- **Provided entries**:
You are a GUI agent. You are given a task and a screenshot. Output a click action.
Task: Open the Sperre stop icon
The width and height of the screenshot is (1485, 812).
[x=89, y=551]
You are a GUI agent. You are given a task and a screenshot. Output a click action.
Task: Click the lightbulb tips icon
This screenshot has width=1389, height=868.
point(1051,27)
==
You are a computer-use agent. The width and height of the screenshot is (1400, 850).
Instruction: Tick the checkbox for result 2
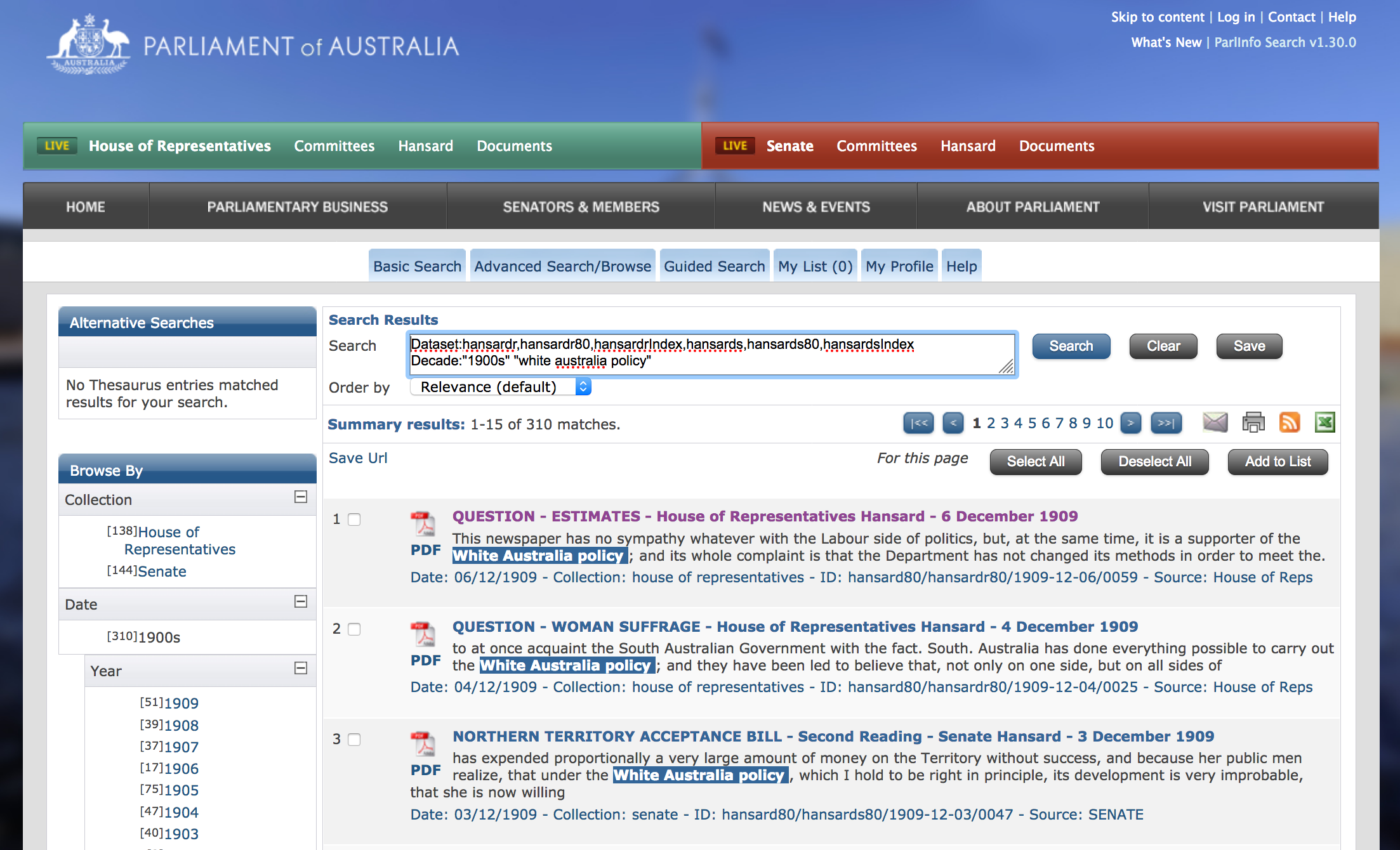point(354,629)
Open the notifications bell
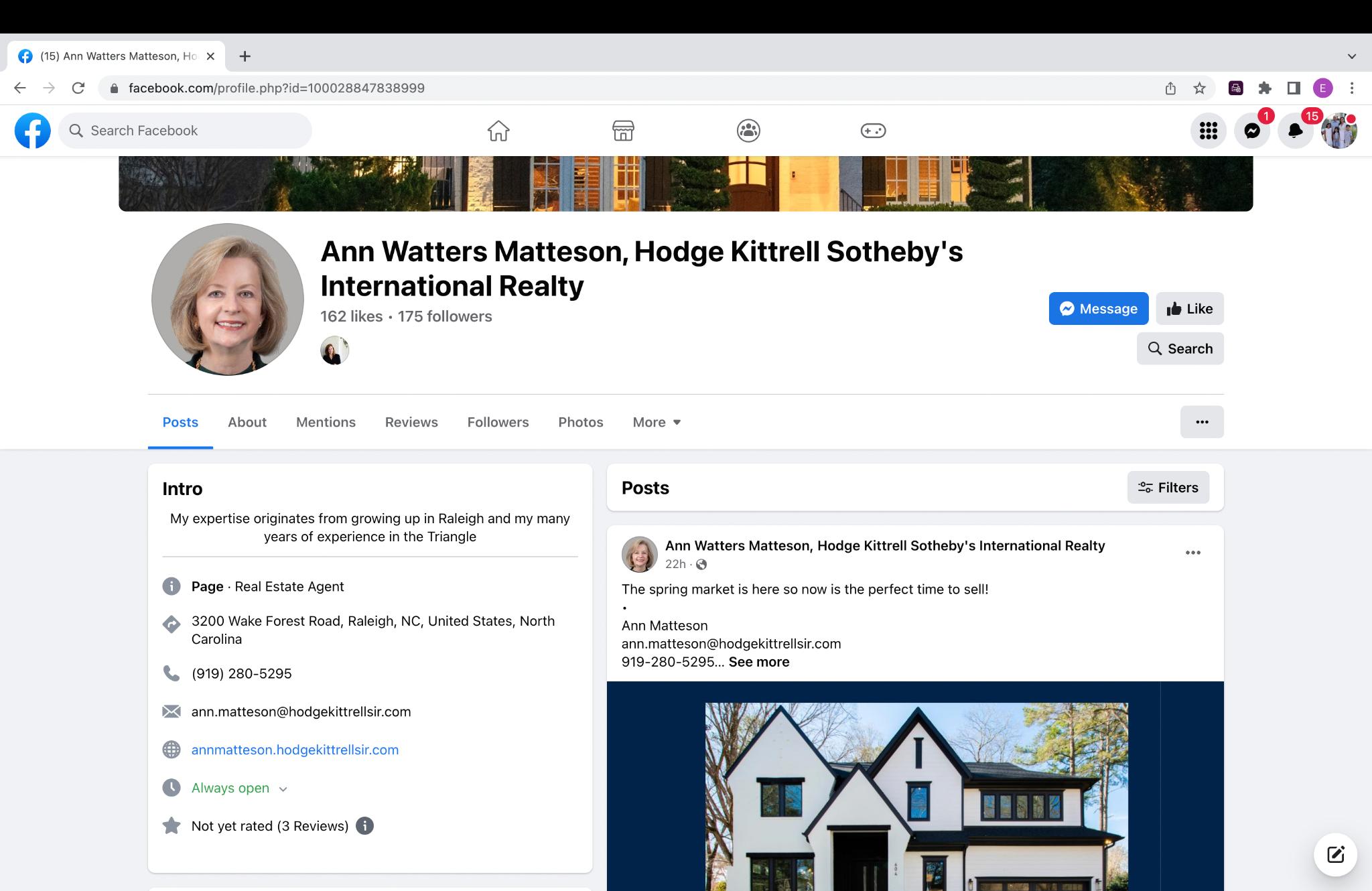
* * *
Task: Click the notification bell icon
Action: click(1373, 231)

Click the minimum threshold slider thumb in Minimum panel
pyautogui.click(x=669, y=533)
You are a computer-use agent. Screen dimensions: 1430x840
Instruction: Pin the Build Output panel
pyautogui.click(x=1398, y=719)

- **Aim of the exercise**: What lines in the data hold the word "agent"? Return them.

- **Solution to this exercise**:
You are a GUI agent. You are given a task and a screenshot. Output a click action.
You are a GUI agent. You are given a task and a screenshot. Output a click action.
You are a computer-use agent. The width and height of the screenshot is (1400, 850).
You are a computer-use agent. Screen dimensions: 1430x840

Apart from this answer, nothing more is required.